Over the past decade, geopolitical dynamics have undergone a profound transformation. The post–Cold War narrative of liberal internationalism and institutional cooperation appears to be rapidly giving way to renewed military build-ups, the re-emergence of spheres of influence, and intensified strategic rivalries. From Europe to the Pacific, and increasingly across Latin America, global actors such as the United States, China, Russia, the European Union, and NATO are reshaping the rules of engagement, with profound consequences for domestic and regional public law.

In this context of change, we seek to bring together scholars and practitioners to explore whether and how domestic and regional legal frameworks can—or cannot—adapt to the pressures of a fragmented global order, particularly in Latin America and Europe.

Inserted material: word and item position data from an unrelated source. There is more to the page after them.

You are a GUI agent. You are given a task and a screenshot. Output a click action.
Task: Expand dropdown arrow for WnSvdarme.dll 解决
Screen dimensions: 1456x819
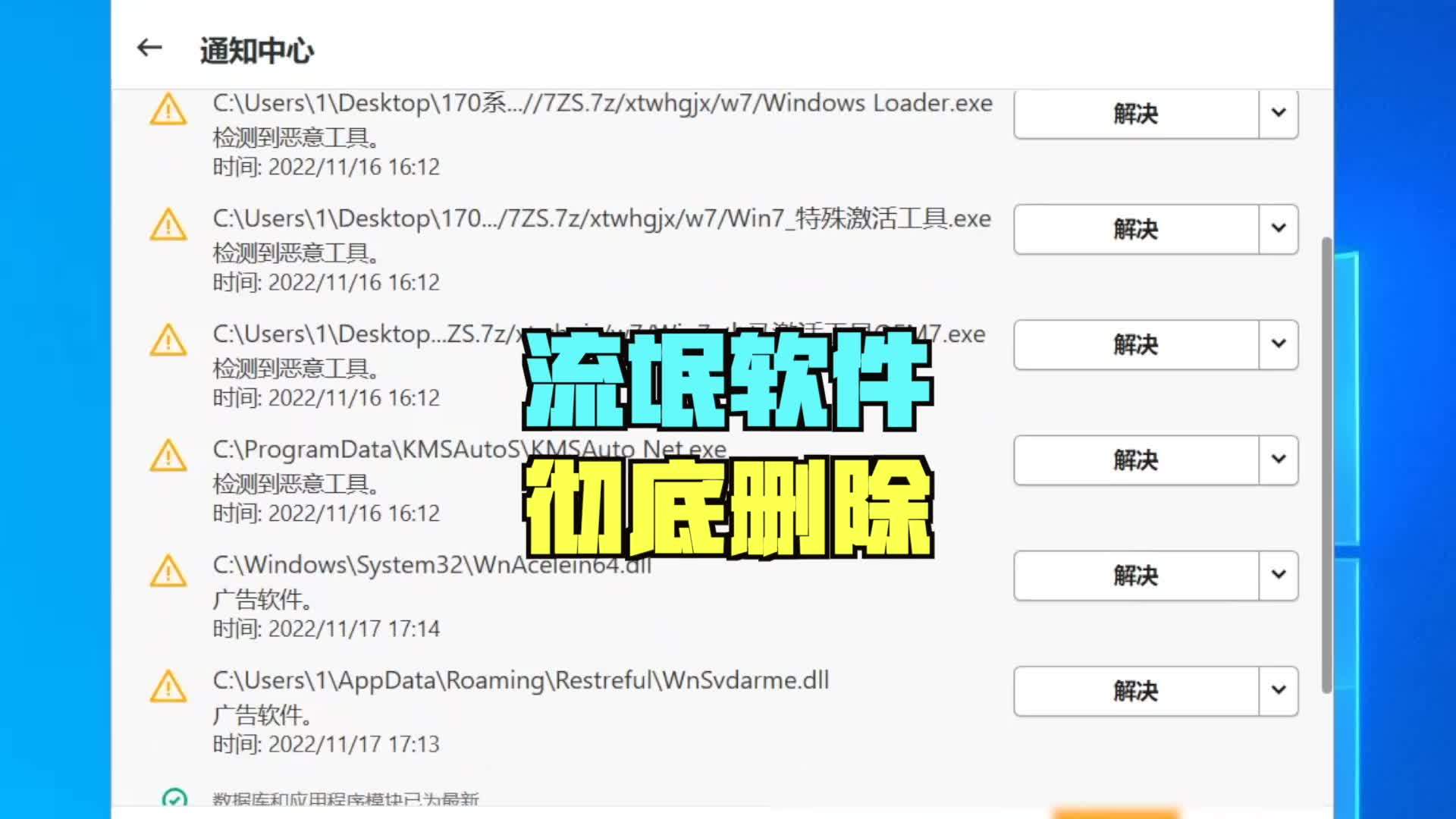pyautogui.click(x=1279, y=690)
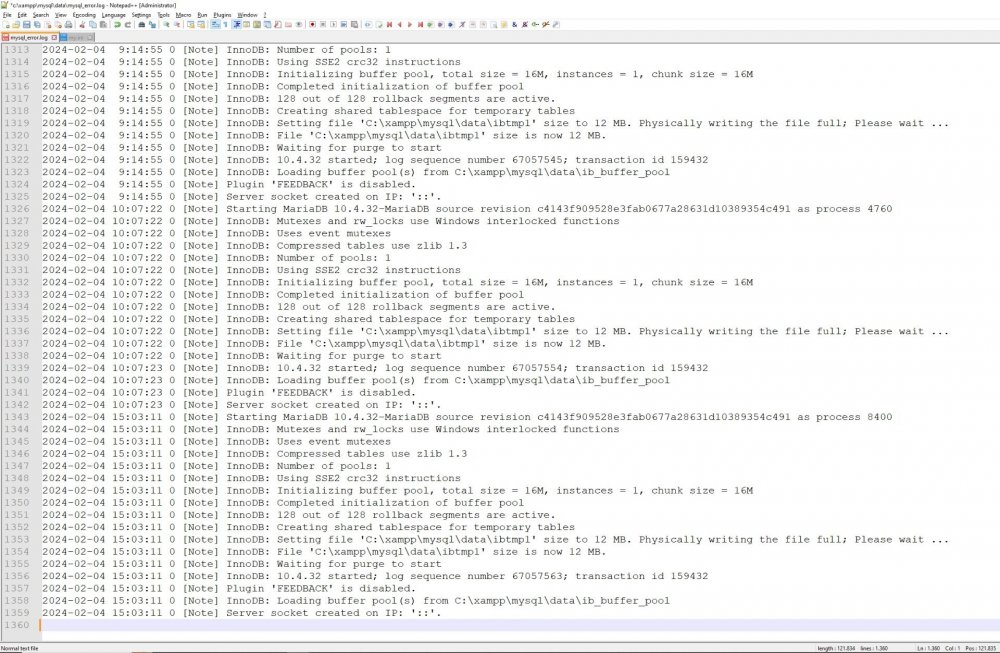Image resolution: width=1000 pixels, height=653 pixels.
Task: Open the Settings menu
Action: pos(139,16)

Through which pathways do evolving geopolitical shifts influence the practice and conceptual foundations of domestic and regional public law?

To initiate this discussion, we invite workshop participants to engage with three guiding questions:

1. How do national and regional courts respond to external geopolitical pressures?
How do they address cases involving international norms, institutions, and obligations affected by geopolitical tensions?

2. How are the domestic and regional production, circulation, and legitimation of legal knowledge and expertise shaped by geopolitical shifts?

3. To what extent do dominant categories of domestic and regional public law—such as sovereignty, universalism, and even the language of rights—remain adequate in an international order marked by power struggles, new forms of imperialism, and democratic backsliding?

Our invitation is therefore not only to assess the capacity of domestic and regional legal systems to respond to challenges to rights arising from cross-border strategies of influence, but also to explore alternative legal imaginaries and renewed forms of agency for international law and human rights, particularly from the perspective of the Global South and other peripheral contexts.